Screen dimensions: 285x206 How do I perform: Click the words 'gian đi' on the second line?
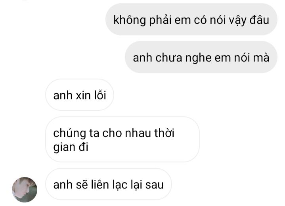pyautogui.click(x=71, y=147)
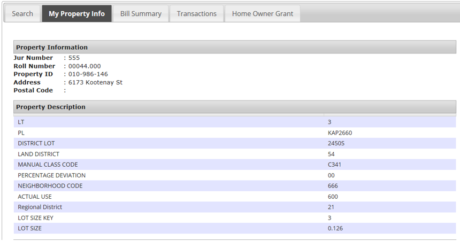Click the Property Information section header

tap(52, 48)
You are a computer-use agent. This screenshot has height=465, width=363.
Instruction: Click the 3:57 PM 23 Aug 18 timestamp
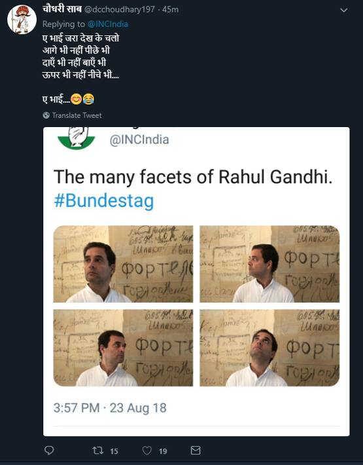tap(110, 408)
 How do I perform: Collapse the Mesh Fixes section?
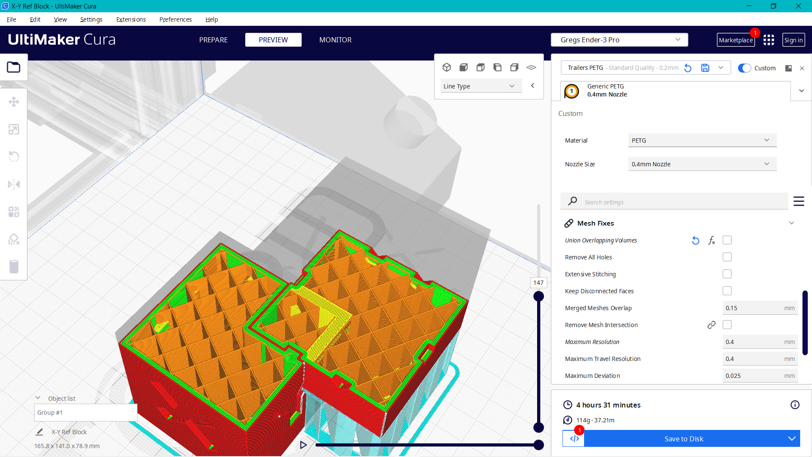pos(791,223)
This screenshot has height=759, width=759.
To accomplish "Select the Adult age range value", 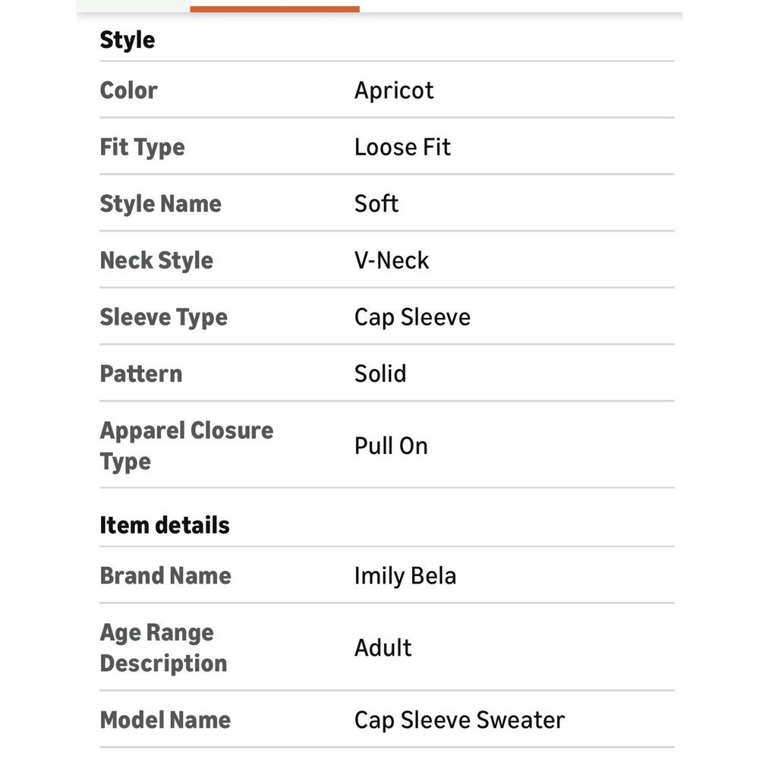I will pyautogui.click(x=383, y=647).
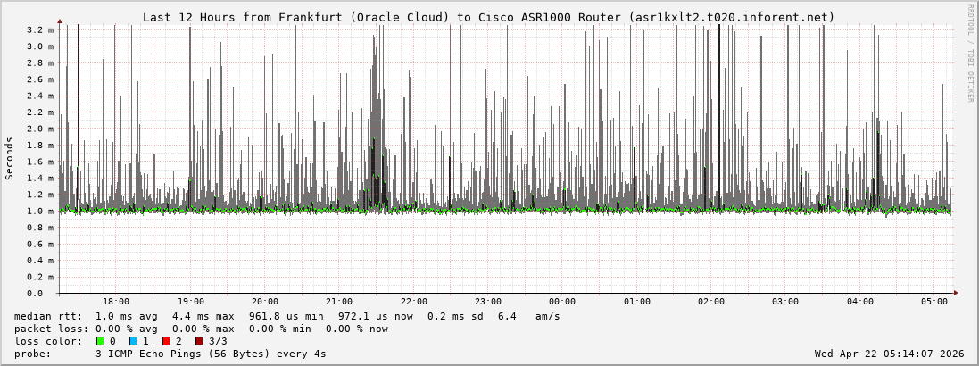Image resolution: width=979 pixels, height=366 pixels.
Task: Click the x-axis arrow at right end
Action: click(x=956, y=293)
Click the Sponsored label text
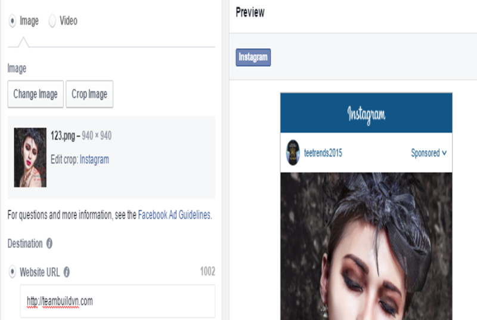Screen dimensions: 477x320 425,153
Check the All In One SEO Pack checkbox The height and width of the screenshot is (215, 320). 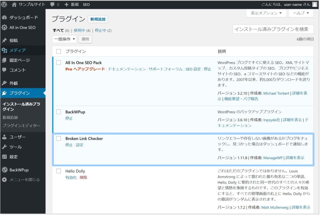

········

§ What you should do: Give the lines starting at the line that contains "Click the Sponsored label text" and ending at the last line of the entries, both ends included, as a Markdown table with the columns Row and Entry line. Skip blank lines and leave the pictures out.

§ Task response:
| Row | Entry line |
|---|---|
| 1 | Click the Sponsored label text |
| 2 | Screen dimensions: 477x320 425,153 |
| 3 | Check the All In One SEO Pack checkbox The height and width of the screenshot is (215, 320).  |